Simplenote, in late August, unveiled a complete redesign of their mobile apps for all platforms, including iOS for iPhone and iPad and also for Android. I've been teaching and preaching from it for the last 30 days exclusively. 

I was very excited about Editorial for iPad, with it's great interface, configureable buttons and layout, customized workflows and Markdown support, and I had purchased it and began using it when the new Simplenote came out. Needless to say, I was impressed. 

For the longest time, my workflow included plain text editing with Elements on iPad and iPhone, syncing with Dropbox, and I would actually preach and teach from within Elements. But Elements, at least for me, started getting buggy, even with regular updates. (I'm sure it's been fixed, but 1 or 2 crashes while I am speaking to 300+ people is 1 or 2 times too many.)  So I stopped using it and turned to Nebulous Notes.

While syncing with Dropbox offered some flexibility (like seamlessly offering my lessons as .txt files for download on my website, copying and moving files, and making backups easy), I found that it was a few too many steps. I would compose a text file in my Mac text editor of choice (usually Textastic), save it as either a .txt or .md file if I wanted limited styling, make sure it was in the correct folder in Dropbox, then search for that file under my Elements directory to pull it up on my iPad for teaching. 
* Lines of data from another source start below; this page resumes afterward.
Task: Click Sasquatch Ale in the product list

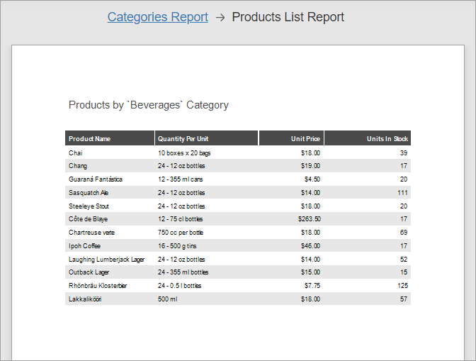Action: [x=89, y=193]
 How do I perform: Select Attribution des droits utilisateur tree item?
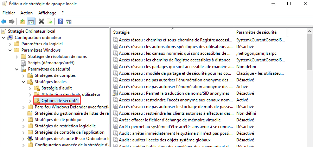point(71,94)
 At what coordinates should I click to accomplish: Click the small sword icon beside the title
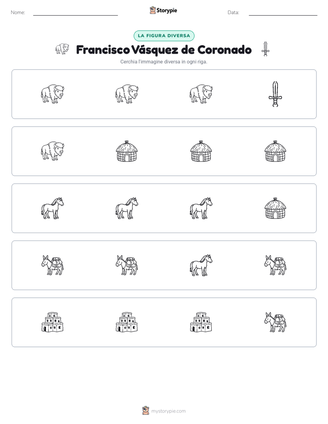[266, 49]
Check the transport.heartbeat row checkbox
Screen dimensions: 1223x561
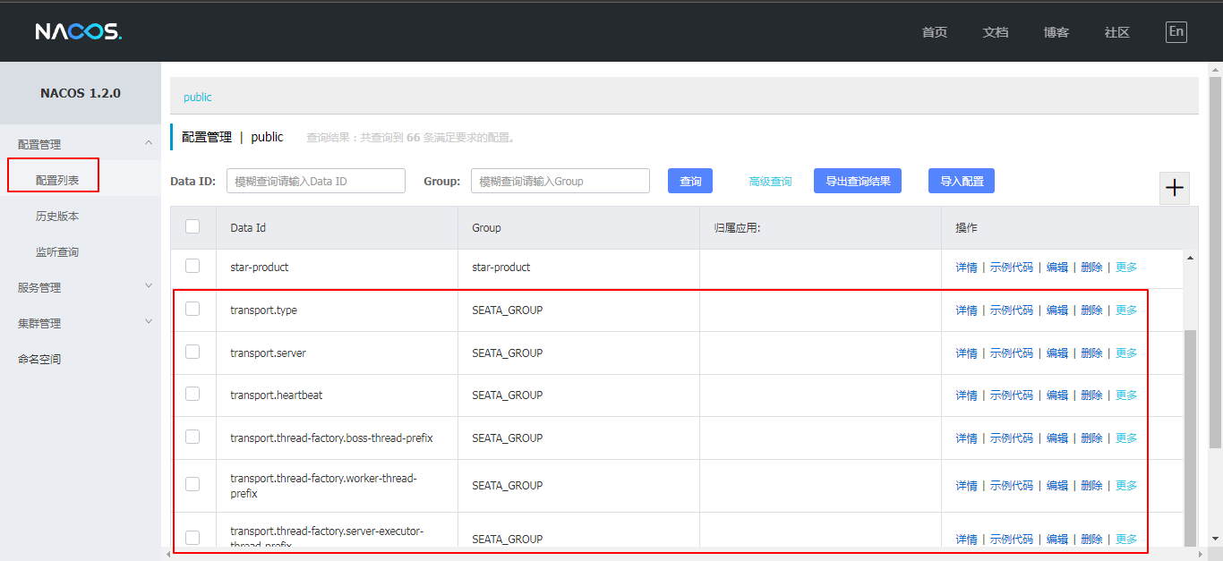(192, 394)
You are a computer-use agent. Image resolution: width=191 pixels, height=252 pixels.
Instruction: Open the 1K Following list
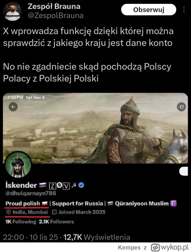(x=21, y=222)

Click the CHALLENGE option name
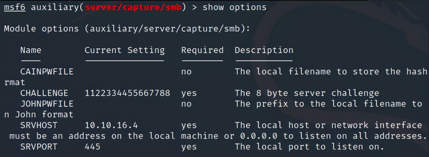pyautogui.click(x=44, y=93)
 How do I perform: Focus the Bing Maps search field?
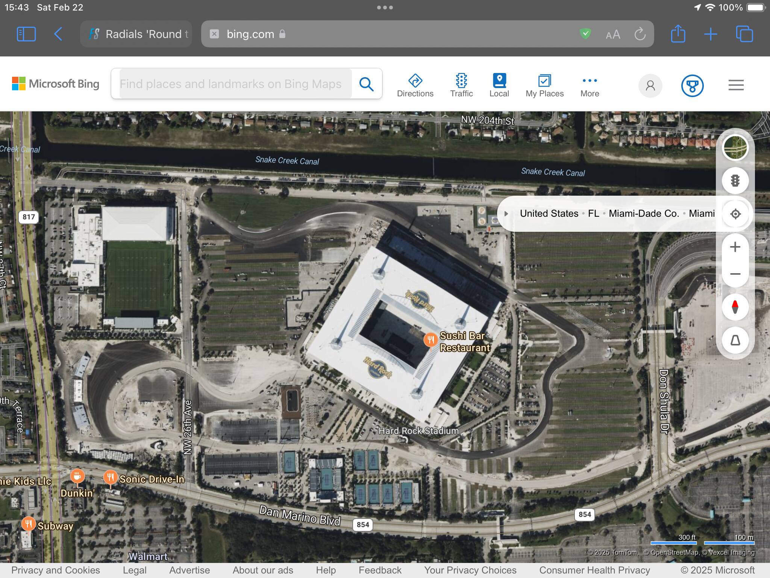pyautogui.click(x=231, y=84)
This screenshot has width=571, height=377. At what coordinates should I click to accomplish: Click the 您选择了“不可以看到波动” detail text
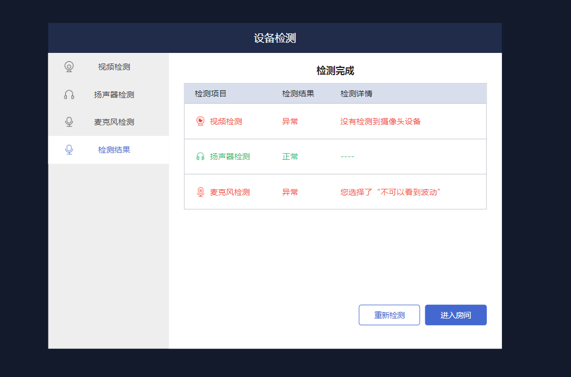tap(391, 192)
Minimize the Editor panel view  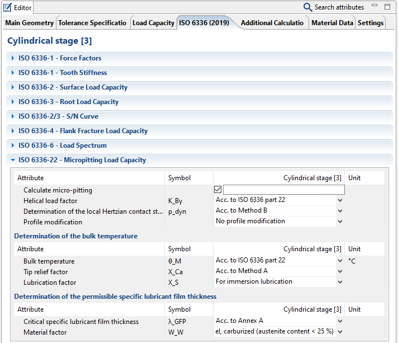click(x=374, y=7)
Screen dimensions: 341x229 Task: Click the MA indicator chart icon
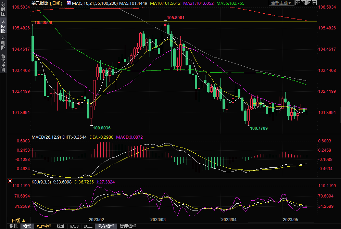coord(68,3)
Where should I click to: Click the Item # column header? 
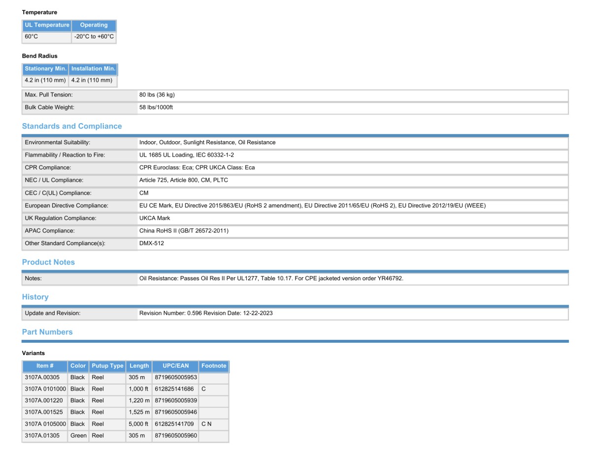point(45,366)
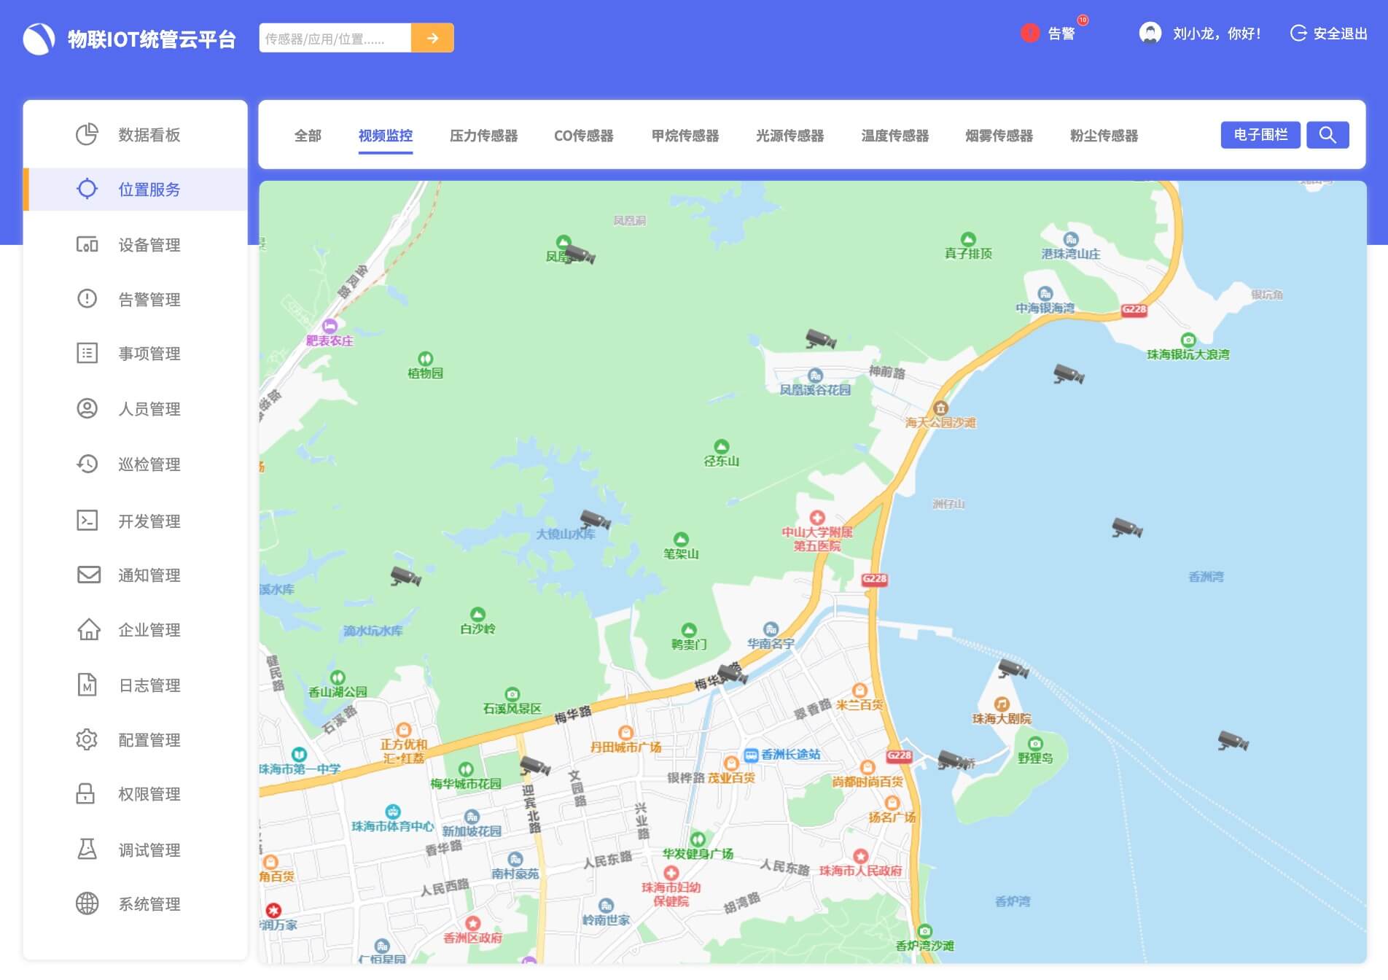Open the 温度传感器 sensor tab

click(894, 136)
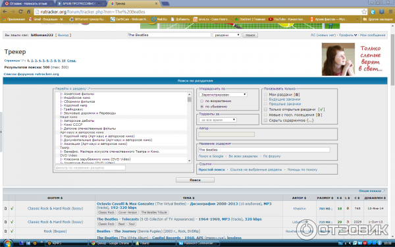Open Octavio Cavalli & Max Gonzalez topic link
395x247 pixels.
[x=125, y=204]
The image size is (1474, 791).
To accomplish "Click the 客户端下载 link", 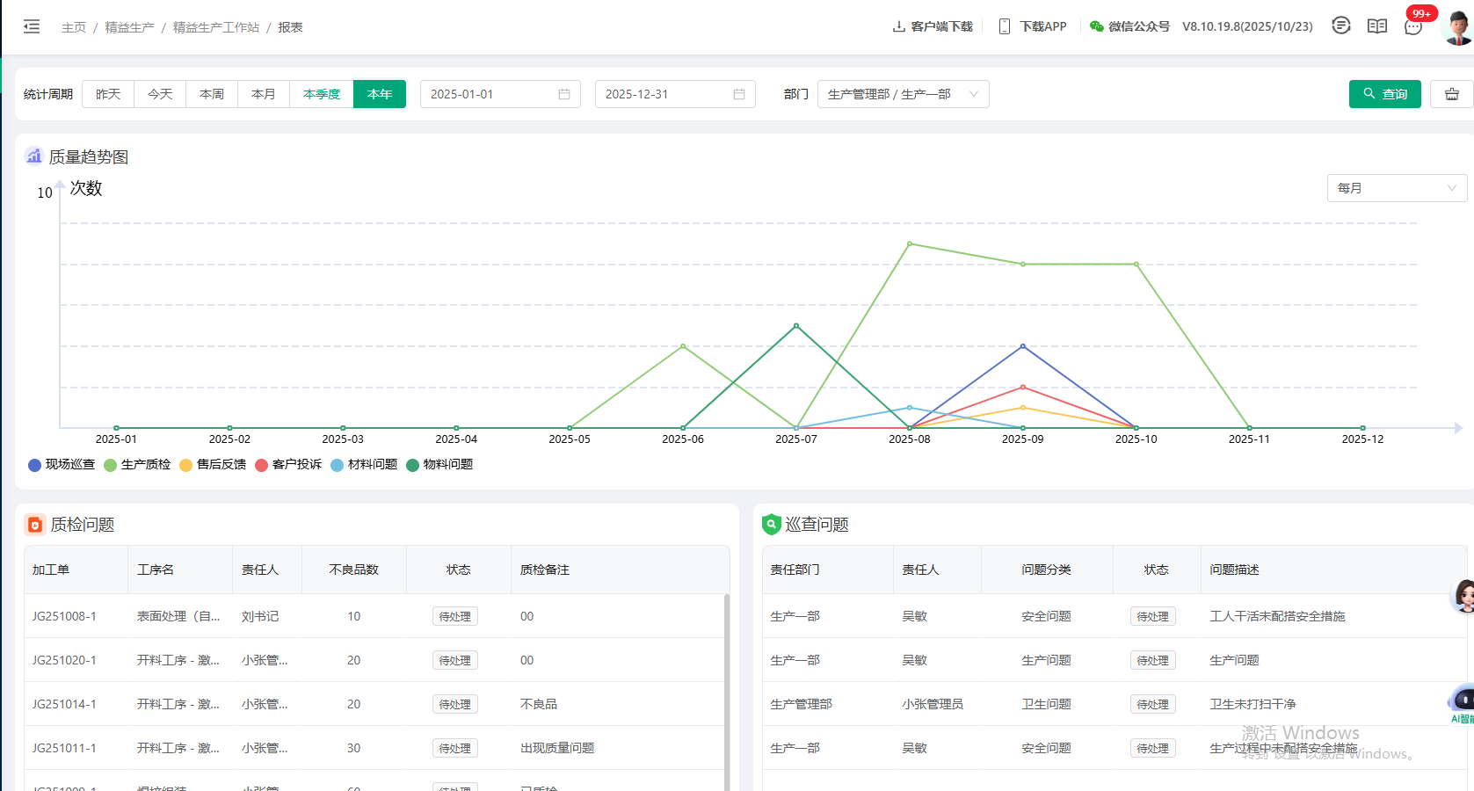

With Simplenote, I write my lesson in the Simplenote app for Mac (which is incredibly nice by the way), and my changes are automatically pushed to my devices. All I need to do is load the app on the iPad and whoosh - it's there. And syncing with SImplenote is incredibly fast. 

Another thing that helps is local note caching. All my notes once synced will be available for edit and viewing whether connected to a network or not. I've had lots of speaking engagements where there is no connection whatsoever - even through a cell network - and my notes, provided I synced before I left, are there. No having to worry whether or not that 7th revision to my sermon synced to the correct folder and file in Dropbox. Dropbox doesn't append the file (unless you're using specific programs), it re-uploads the entire file if one letter is changed. I know text files aren't that big to begin with, but when you're out in the middle of nowhere with little or no data connection, every byte is hard to come by. 

Simplenote Mac app. Click for larger. 

I mentioned it before, but what helped push me over the edge was the Mac desktop app for Simplenote. You can see for yourself that Simplenote really lives up to its name with its very spartan and minimalist interface. The changes are almost instant - I can type and sentence on the desktop and watch it be pushed to the iPad app seconds later. It's great. 

I love Editorial, plain text, and Markdown, but to tell you the truth, I don't need any of that. All I need is text, and the new redesigns for the mobile apps make the fonts much easier to read and far better to compose in. And if a worst-case scenario happens and I lose all my devices, including my Mac, my notes are all backed up on Simplenote servers. I can log on to simplenote.com and edit and back up my notes from there. 

If you're looking for a simple, elegant solution and don't want all the fuss with saving file and formatting, look no further than Simplenote. It's free and it's wonderful. What do you have to lose?